梦魇之中,只余一片猩红的大火。整个东宫全部蔓延在这大火之中,难以熄灭,只有无穷无尽的绝望与悲哀。
从梦中惊醒后,忘记了一切关于那场大火之前的所有事情,连带着与他有关的所有人,所有事……
只记得当初懵懂转醒,就已有宫侍在侧,等待着侍奉他穿衣洗漱。商狸就站在床榻的正前方,告诉他接下来需要做的事情。
他要登基为帝了,他是这个国家的帝王……这是一件多么伟大的事啊!可他却没有丝毫的喜悦之情。
不仅是因为失去了重要的记忆,也因为梦中那场不知缘由的大火所带来的恐惧。
战战兢兢,诚惶诚恐。
所有人都当他不存在般,为他安排这着一系列的事宜,而他却只能任人摆布,这是一件多么可悲的事情。
这样的生活,持续两年有余。
直到九皇叔从长乐关归来,他正式祭天,纂改年号的那天,他的心,才终于沉浸下来。
也许正是梦魇中的那场大火,让他失去爱笑的资格。让他学会了,如何去顺从这世间个人难以改变的命运。

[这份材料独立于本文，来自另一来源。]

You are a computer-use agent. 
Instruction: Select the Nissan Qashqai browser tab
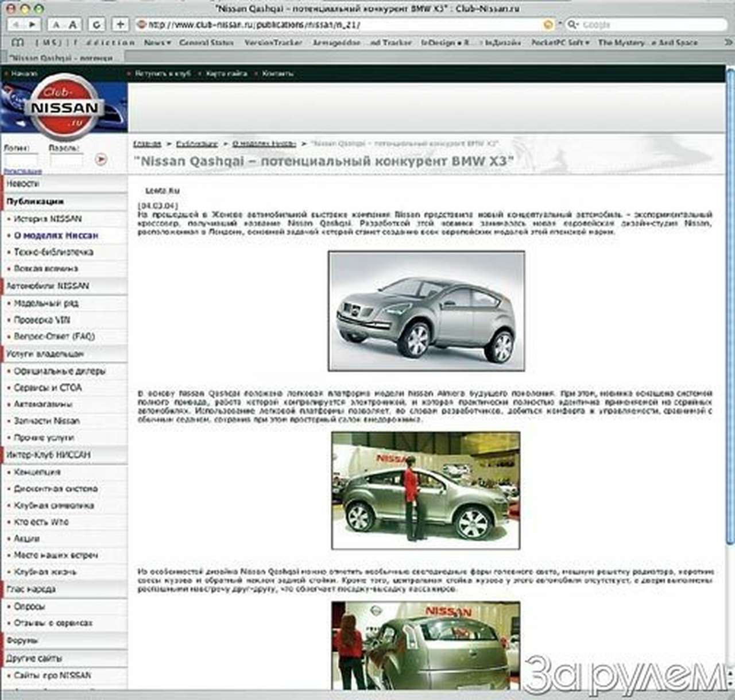62,58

那是他的阴影,一个永远也抹不掉的痕迹,扎根于心底深处,拔不出,去不掉。
但是,他会深埋于心,不去刻意的翻出,回味那道伤痕。他只需要做好现在该做的事。
深居高位,就该做好这个位置该做的事。本就如此,无可厚非……
商狸应当记得全,当年“燕北事变”的整个过程,可那人却不会轻易开口。而对于当年盛家满门之事,更是只字不提。燕鳞也无从问起,索性就此作罢。
而今乃是予燕453年,昭和三年。(予燕的几年法有两种,一种就是从建国第一年算起,还有一种,就是在位皇帝的年号,加上在位统治的时间。)
竟不知,这日子竟过了这般久?
商狸他,在这深宫内也五载有余了。
燕鳞虽不知他从何而来,却隐有猜测,商狸会不会就是盛家人?
可这仅限于猜测,做不得真。可那人却是真心待他,也真心把他当做主子。如此便足以,何故探他从何而来?
燕鳞,早已把他当做自己的兄长般对待了。
商狸现下如此玩笑于他,明显是为着开春之事,在与他置气呢。